James Jones holds his granddaughter D'kyra Williams at a family birthday party for Ruthie Wilson at a home owned by the Wilsons for over 100 years in the historically black community of Goldsboro in Sanford, Florida. Image by Mario Tama/Getty Images, © All Rights Reserved.

We made something savory and filling out of the stuff that they didn’t want. And ritually, usually around Thanksgiving, Christmas, or New Year’s Eve, my parents would roll up their sleeves and clean those chitlins, handling them with the same lightness and care their ancestors did. And on those cool winter evenings, even to this day, we feast with those ancestors, recalling our emancipation, our freedom, our liberation — not unlike my own work as an Episcopal priest, recalling for a baptized assembly, and the whole world, the ways in which God has and does deliver and liberate us from the power of evil, from forces that seek to do us harm, from systems and individuals more interested in shedding blood than throwing good parties.

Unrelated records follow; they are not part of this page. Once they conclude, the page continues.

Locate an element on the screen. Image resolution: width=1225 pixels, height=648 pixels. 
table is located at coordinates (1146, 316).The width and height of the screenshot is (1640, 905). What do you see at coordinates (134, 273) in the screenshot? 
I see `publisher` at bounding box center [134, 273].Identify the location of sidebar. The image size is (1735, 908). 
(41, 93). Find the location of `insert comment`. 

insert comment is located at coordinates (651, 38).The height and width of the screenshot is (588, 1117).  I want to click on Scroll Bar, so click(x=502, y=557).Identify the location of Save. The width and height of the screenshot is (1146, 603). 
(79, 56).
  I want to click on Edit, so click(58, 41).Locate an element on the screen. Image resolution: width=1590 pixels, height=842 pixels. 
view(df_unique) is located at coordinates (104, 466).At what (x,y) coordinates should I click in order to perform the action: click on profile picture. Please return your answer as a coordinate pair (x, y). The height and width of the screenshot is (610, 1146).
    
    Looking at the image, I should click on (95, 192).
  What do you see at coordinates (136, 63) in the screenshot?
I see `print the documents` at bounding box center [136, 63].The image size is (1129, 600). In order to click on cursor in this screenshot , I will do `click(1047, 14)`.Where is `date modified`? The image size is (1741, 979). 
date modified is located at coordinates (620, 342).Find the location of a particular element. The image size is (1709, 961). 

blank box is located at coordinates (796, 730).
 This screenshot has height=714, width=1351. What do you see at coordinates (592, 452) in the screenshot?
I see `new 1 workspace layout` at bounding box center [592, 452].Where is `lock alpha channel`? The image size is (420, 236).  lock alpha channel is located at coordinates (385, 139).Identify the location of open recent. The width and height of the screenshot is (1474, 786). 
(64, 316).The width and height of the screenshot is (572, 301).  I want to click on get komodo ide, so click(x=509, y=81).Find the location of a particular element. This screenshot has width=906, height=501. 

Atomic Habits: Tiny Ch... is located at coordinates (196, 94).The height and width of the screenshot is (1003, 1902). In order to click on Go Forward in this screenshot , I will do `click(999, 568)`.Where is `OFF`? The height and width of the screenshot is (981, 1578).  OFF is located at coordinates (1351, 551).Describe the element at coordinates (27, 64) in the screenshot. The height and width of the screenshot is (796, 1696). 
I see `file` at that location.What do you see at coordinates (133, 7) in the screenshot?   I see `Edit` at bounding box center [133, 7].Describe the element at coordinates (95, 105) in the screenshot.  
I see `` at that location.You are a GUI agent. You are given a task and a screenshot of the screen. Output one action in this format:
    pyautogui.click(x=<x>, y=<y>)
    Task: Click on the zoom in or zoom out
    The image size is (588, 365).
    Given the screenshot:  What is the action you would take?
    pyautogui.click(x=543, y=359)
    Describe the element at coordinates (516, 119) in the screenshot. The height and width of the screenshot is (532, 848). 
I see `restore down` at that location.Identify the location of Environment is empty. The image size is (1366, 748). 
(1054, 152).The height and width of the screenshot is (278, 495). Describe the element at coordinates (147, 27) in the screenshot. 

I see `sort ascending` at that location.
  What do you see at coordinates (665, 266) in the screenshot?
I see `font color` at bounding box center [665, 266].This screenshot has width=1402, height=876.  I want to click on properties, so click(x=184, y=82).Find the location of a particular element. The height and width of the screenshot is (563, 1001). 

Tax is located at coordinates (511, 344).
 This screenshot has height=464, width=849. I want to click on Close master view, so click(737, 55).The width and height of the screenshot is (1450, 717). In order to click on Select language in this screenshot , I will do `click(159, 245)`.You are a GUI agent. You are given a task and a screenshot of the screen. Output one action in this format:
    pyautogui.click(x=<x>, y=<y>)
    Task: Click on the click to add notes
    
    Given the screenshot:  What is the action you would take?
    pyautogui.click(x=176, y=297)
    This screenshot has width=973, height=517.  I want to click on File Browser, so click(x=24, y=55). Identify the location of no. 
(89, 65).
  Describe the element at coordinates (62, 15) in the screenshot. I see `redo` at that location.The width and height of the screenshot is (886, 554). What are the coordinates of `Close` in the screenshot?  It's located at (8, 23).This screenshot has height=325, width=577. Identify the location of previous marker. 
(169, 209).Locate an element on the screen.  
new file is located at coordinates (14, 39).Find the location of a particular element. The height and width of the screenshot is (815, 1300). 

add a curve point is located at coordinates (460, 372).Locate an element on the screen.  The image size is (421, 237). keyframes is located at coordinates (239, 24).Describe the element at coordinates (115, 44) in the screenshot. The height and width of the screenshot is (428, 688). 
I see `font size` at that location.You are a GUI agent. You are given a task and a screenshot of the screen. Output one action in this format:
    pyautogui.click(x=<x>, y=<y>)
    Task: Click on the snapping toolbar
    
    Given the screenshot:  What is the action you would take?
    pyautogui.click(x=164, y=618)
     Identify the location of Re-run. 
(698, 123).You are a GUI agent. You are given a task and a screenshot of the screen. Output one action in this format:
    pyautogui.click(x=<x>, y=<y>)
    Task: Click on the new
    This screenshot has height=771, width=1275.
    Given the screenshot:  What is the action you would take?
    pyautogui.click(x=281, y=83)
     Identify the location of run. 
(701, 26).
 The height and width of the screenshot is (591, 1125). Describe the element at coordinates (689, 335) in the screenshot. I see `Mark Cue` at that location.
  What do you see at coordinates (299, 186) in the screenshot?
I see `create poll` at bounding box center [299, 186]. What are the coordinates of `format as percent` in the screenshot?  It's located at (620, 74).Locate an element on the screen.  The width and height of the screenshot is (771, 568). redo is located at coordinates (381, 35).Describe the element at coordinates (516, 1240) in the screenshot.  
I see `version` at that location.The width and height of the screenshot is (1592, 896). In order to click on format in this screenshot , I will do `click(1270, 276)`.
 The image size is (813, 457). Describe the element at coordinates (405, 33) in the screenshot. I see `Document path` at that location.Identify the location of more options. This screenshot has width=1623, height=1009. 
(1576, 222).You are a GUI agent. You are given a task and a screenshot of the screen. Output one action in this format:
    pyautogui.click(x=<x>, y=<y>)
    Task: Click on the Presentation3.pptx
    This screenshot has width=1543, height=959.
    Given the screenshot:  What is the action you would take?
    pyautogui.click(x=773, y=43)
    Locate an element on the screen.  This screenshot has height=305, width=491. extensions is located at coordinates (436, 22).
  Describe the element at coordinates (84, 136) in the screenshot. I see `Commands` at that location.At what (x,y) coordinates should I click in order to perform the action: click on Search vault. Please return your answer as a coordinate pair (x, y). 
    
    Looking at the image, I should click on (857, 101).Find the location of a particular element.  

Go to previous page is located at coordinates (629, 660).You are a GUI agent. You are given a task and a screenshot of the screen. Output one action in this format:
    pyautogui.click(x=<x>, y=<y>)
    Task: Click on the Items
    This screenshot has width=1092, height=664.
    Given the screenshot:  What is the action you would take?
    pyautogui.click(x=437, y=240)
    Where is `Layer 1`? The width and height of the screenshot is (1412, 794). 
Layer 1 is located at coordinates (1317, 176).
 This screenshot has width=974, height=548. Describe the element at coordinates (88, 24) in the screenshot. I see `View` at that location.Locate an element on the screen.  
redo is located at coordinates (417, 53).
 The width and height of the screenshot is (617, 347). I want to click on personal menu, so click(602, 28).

That is what eating together, sharing a table does. It expands our social and theological imaginations, ushers in a new way of relating to each other, while bringing our origin stories to bear in tangible and transformative ways. And it brings to mind all those who won’t be seated at tables with their loved ones anymore, due to state-sanctioned violence exacted upon them during a chance encounter with police or because they’ve been banished from their family of origin due to their sexual orientation or gender identity.

And it causes us to recall, in Word and Sacrament, the dramatic story of Jesus — that he was drawn to those whom others ignored. We’re reminded that his way of life, that God’s way of creating, loving, and setting us free, is defined by those with whom we share food, at the tables and altars we create and feast at in our famished times.